What you have to do: The answer should contain every record below, output exactly.

Data shown START

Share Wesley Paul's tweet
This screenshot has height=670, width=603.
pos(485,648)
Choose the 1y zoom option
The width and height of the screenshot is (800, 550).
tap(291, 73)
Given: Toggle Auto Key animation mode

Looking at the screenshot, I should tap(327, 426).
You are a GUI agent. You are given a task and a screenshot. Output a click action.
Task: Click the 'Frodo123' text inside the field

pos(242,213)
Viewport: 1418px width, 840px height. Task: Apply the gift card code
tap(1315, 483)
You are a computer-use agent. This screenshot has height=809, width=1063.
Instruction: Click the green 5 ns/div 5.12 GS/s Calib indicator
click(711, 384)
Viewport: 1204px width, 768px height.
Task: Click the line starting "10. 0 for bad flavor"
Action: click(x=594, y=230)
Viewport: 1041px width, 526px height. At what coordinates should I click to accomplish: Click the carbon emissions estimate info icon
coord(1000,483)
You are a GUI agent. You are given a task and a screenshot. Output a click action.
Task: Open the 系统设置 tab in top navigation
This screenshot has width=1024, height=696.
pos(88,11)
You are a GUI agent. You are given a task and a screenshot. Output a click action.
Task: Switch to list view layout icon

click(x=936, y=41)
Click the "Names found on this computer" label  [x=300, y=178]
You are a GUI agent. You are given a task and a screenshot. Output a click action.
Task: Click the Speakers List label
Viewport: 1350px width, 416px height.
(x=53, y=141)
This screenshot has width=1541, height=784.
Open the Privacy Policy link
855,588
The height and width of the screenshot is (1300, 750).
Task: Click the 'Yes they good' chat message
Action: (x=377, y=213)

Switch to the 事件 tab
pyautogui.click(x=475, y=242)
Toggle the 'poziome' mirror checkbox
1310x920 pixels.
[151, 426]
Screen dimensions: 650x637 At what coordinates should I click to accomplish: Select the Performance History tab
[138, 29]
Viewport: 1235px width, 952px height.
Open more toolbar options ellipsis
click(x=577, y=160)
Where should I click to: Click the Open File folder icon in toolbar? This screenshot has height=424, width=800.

Data shown END

Solution:
Share Wesley Paul's tweet
This screenshot has height=670, width=603.
pos(485,648)
Choose the 1y zoom option
The width and height of the screenshot is (800, 550).
tap(291, 73)
Given: Toggle Auto Key animation mode

Looking at the screenshot, I should tap(327, 426).
You are a GUI agent. You are given a task and a screenshot. Output a click action.
Task: Click the 'Frodo123' text inside the field

pos(242,213)
Viewport: 1418px width, 840px height. Task: Apply the gift card code
tap(1315, 483)
You are a computer-use agent. This screenshot has height=809, width=1063.
Instruction: Click the green 5 ns/div 5.12 GS/s Calib indicator
click(711, 384)
Viewport: 1204px width, 768px height.
Task: Click the line starting "10. 0 for bad flavor"
Action: click(x=594, y=230)
Viewport: 1041px width, 526px height. At what coordinates should I click to accomplish: Click the carbon emissions estimate info icon
coord(1000,483)
You are a GUI agent. You are given a task and a screenshot. Output a click action.
Task: Open the 系统设置 tab in top navigation
This screenshot has width=1024, height=696.
pos(88,11)
You are a GUI agent. You are given a task and a screenshot. Output a click action.
Task: Switch to list view layout icon

click(x=936, y=41)
Click the "Names found on this computer" label  [x=300, y=178]
You are a GUI agent. You are given a task and a screenshot. Output a click action.
Task: Click the Speakers List label
Viewport: 1350px width, 416px height.
(x=53, y=141)
This screenshot has width=1541, height=784.
Open the Privacy Policy link
855,588
The height and width of the screenshot is (1300, 750).
Task: Click the 'Yes they good' chat message
Action: (x=377, y=213)

Switch to the 事件 tab
pyautogui.click(x=475, y=242)
Toggle the 'poziome' mirror checkbox
1310x920 pixels.
[151, 426]
Screen dimensions: 650x637 At what coordinates should I click to accomplish: Select the Performance History tab
[138, 29]
Viewport: 1235px width, 952px height.
Open more toolbar options ellipsis
click(x=577, y=160)
Where should I click to: Click the Open File folder icon in toolbar? This screenshot has height=424, width=800.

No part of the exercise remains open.